— BEGIN Stored records —

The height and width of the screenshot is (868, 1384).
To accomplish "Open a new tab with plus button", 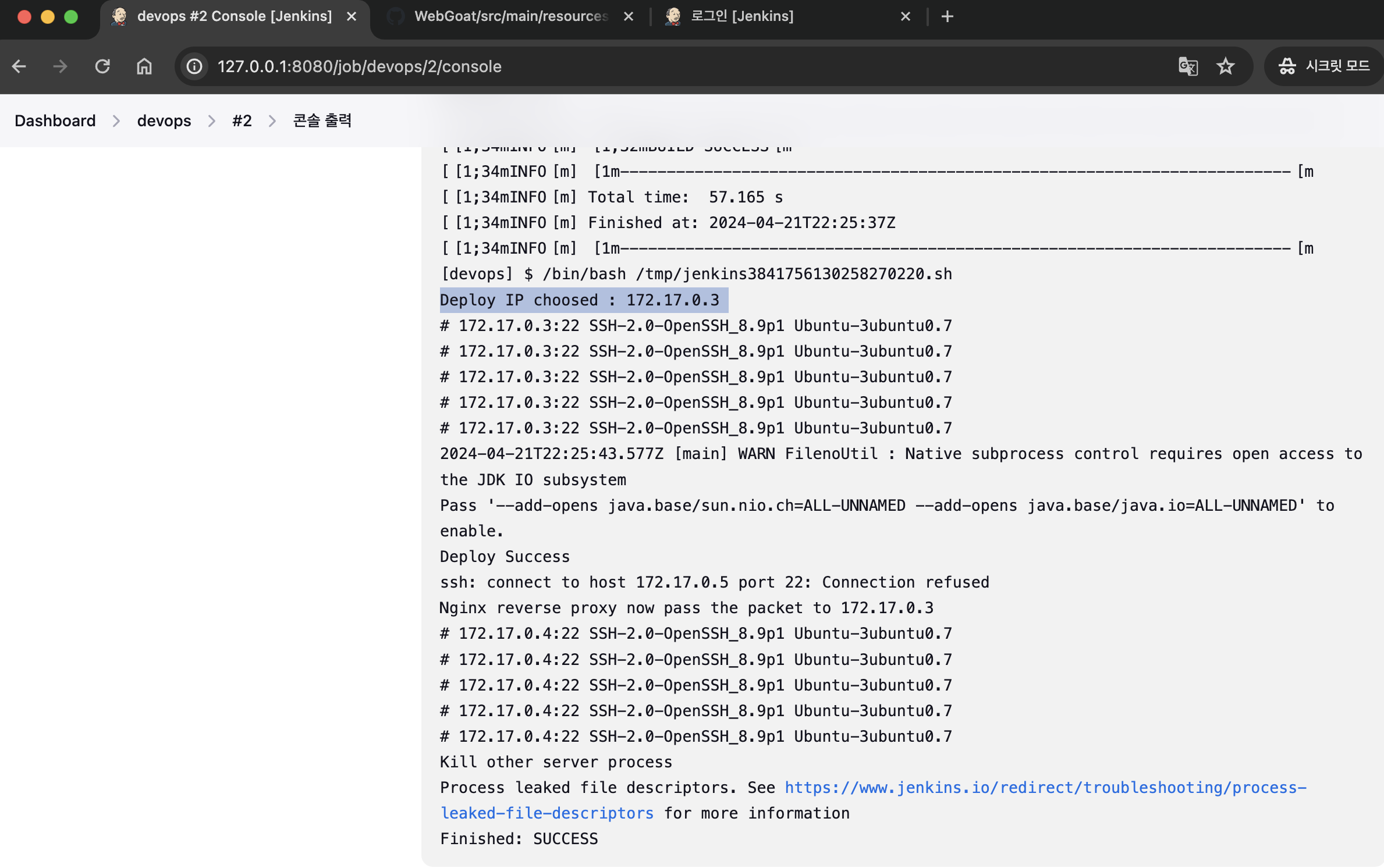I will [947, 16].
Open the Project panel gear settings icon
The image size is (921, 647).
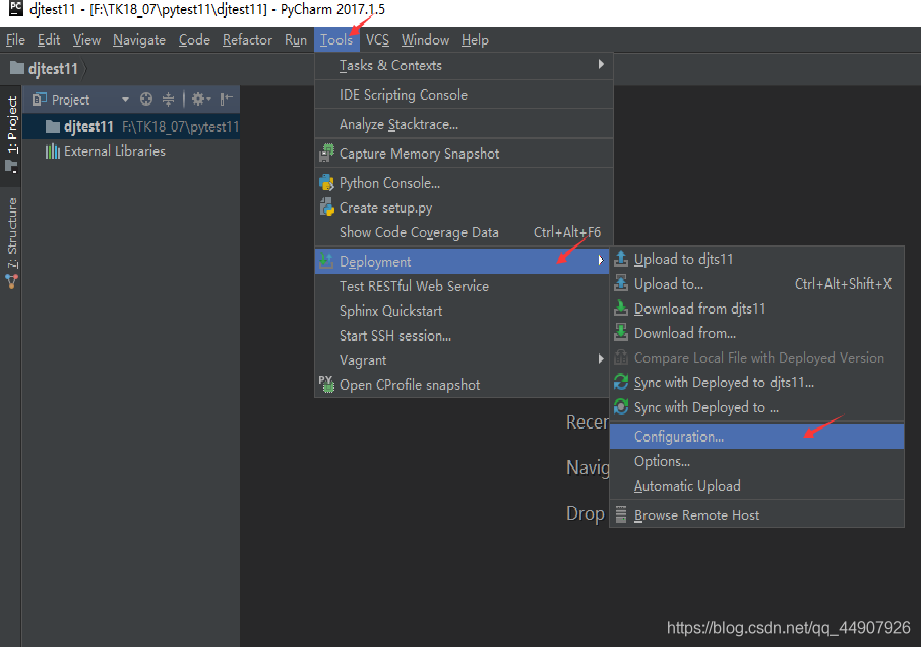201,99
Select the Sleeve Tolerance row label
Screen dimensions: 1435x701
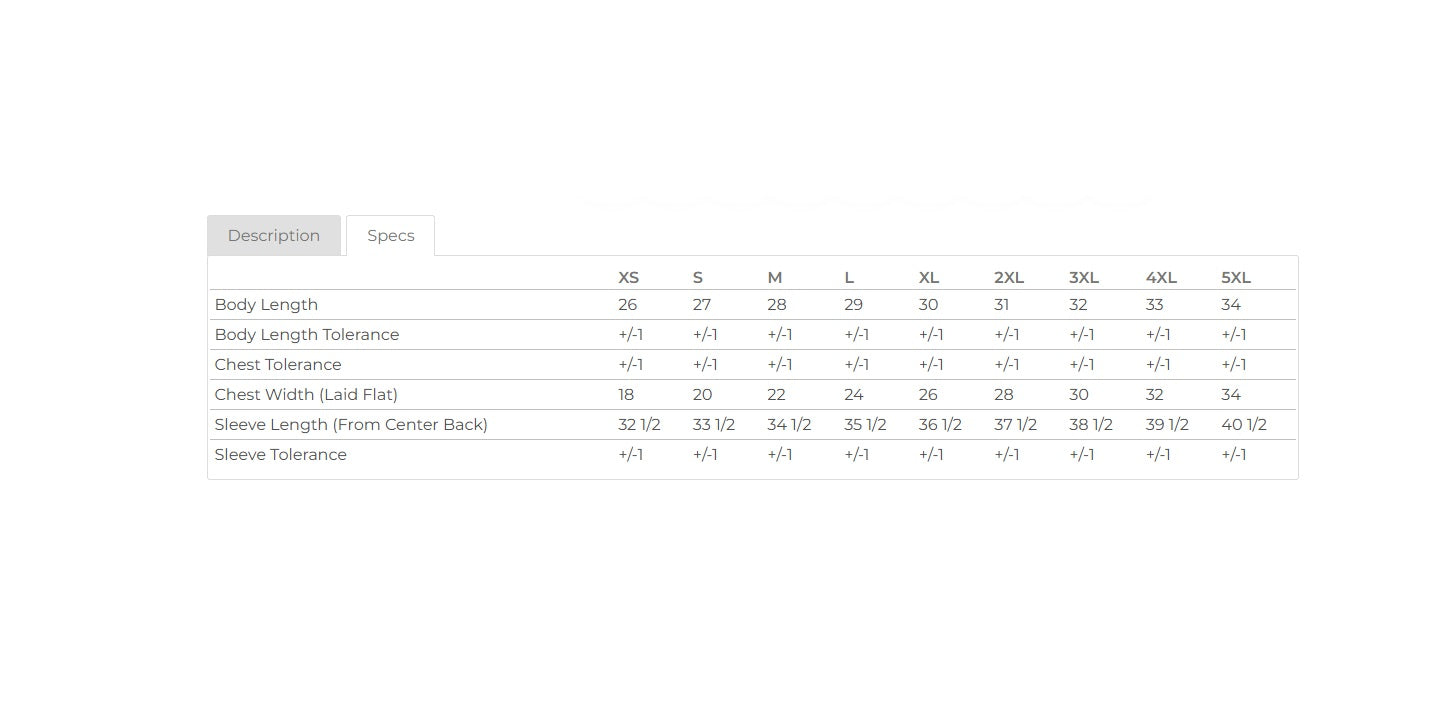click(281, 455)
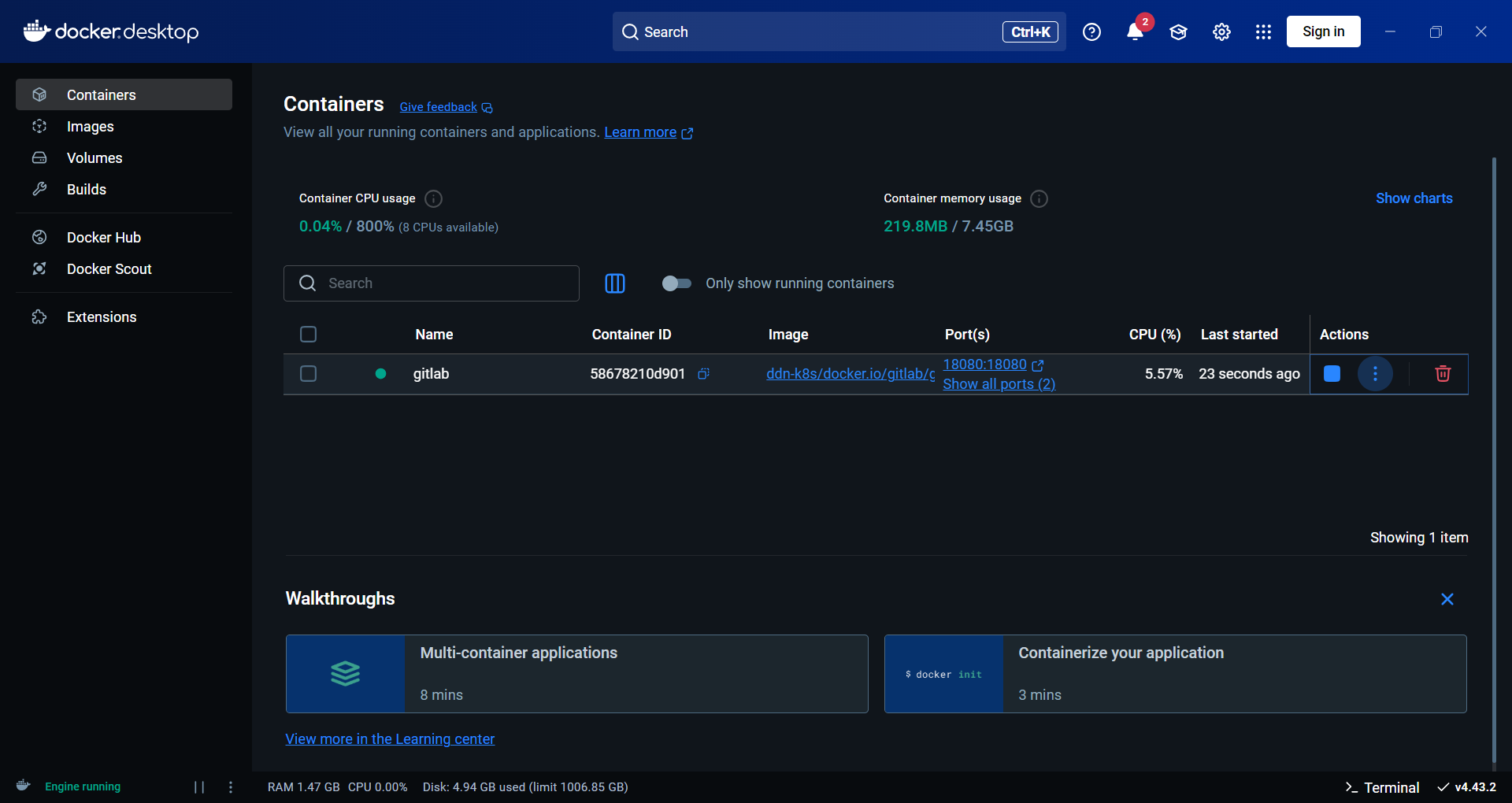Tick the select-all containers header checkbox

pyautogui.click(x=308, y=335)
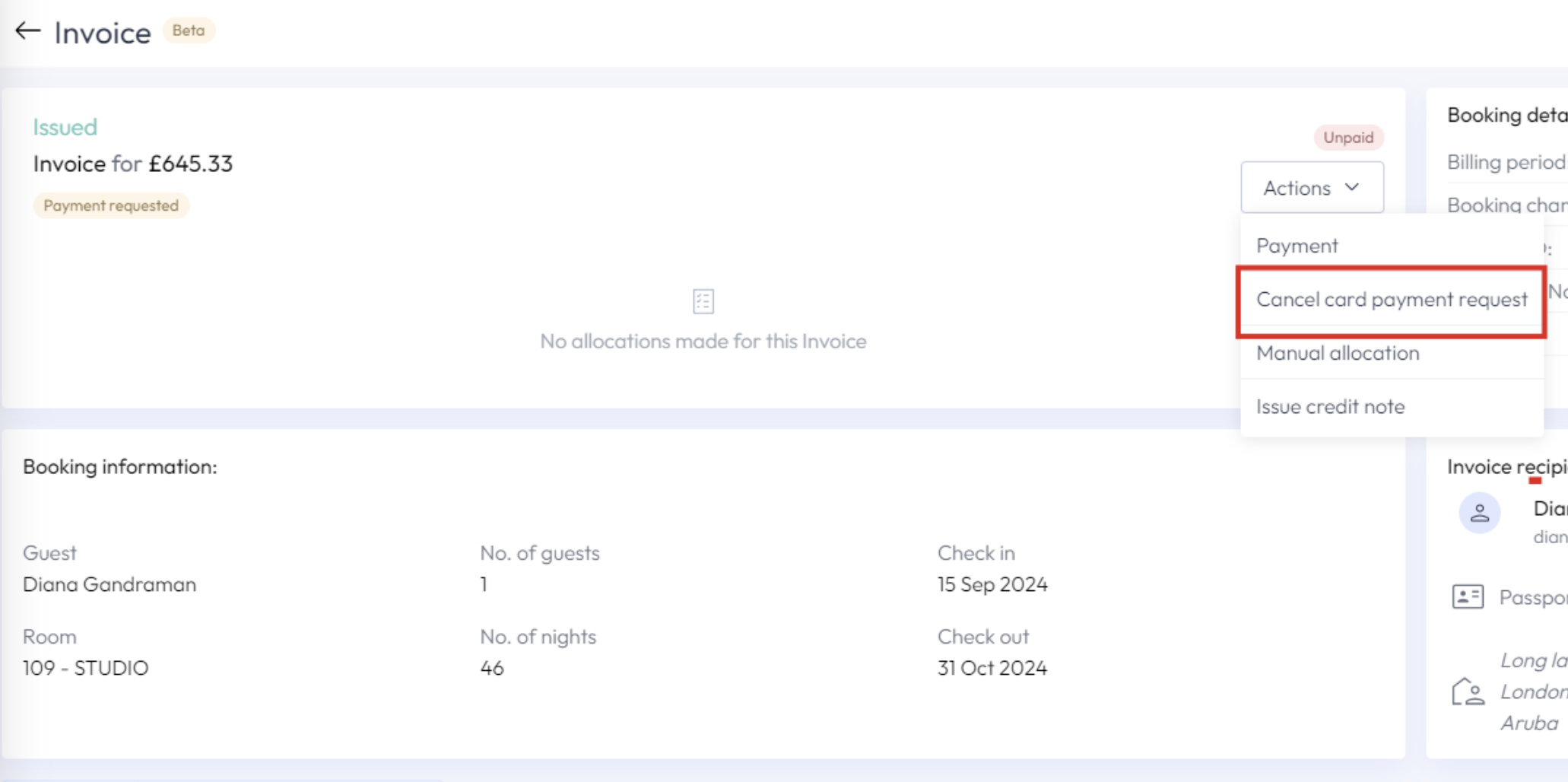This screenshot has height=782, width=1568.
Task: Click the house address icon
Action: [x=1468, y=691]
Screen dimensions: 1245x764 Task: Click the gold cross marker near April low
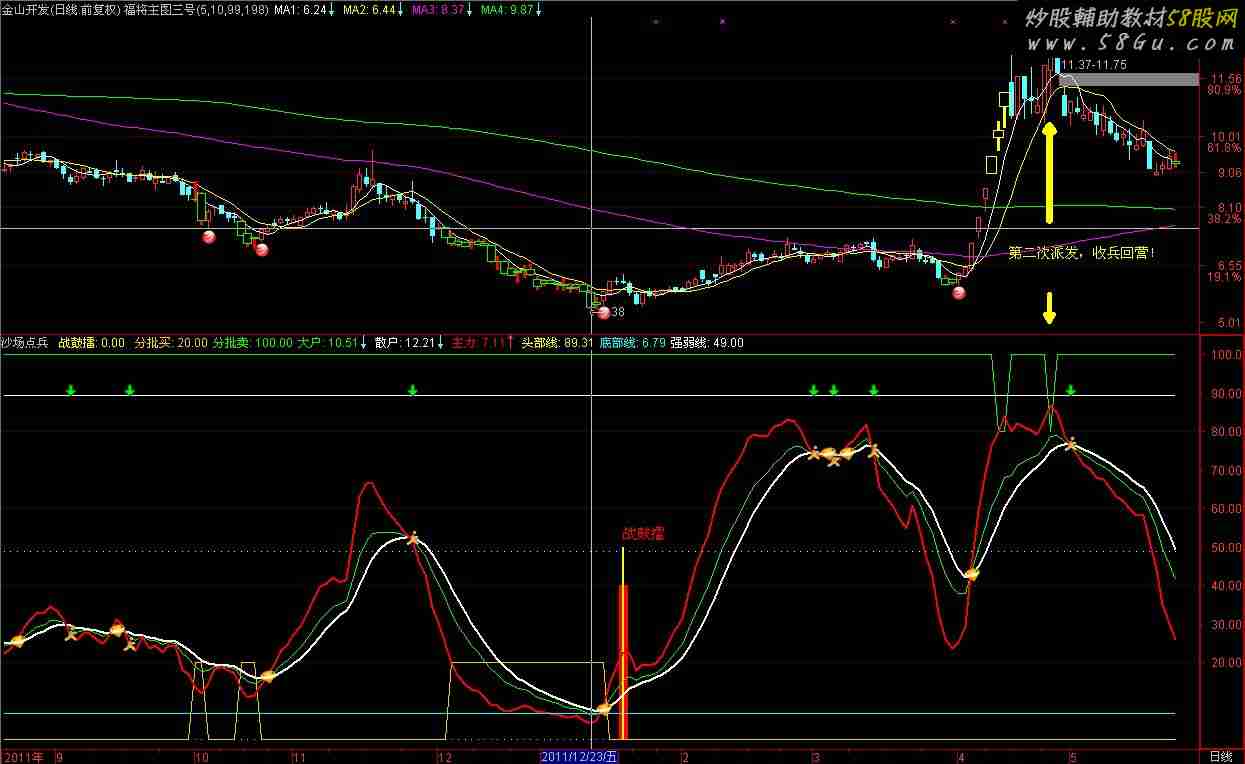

— END Stored records —

[What is being asked] Output the lines of the records as a JSON list of strings, one string per line, beginning at the line that has "Select the Sleeve Tolerance row label" and running through the end of the records, with blank lines dropped. Leave the pictures out of the answer.

[Solution to this task]
[
  "Select the Sleeve Tolerance row label",
  "Screen dimensions: 1435x701",
  "click(281, 455)",
  "Tick the select-all containers header checkbox",
  "pyautogui.click(x=308, y=335)",
  "This screenshot has height=782, width=1568.",
  "Task: Click the house address icon",
  "Action: [x=1468, y=691]",
  "Screen dimensions: 1245x764 Task: Click the gold cross marker near April low"
]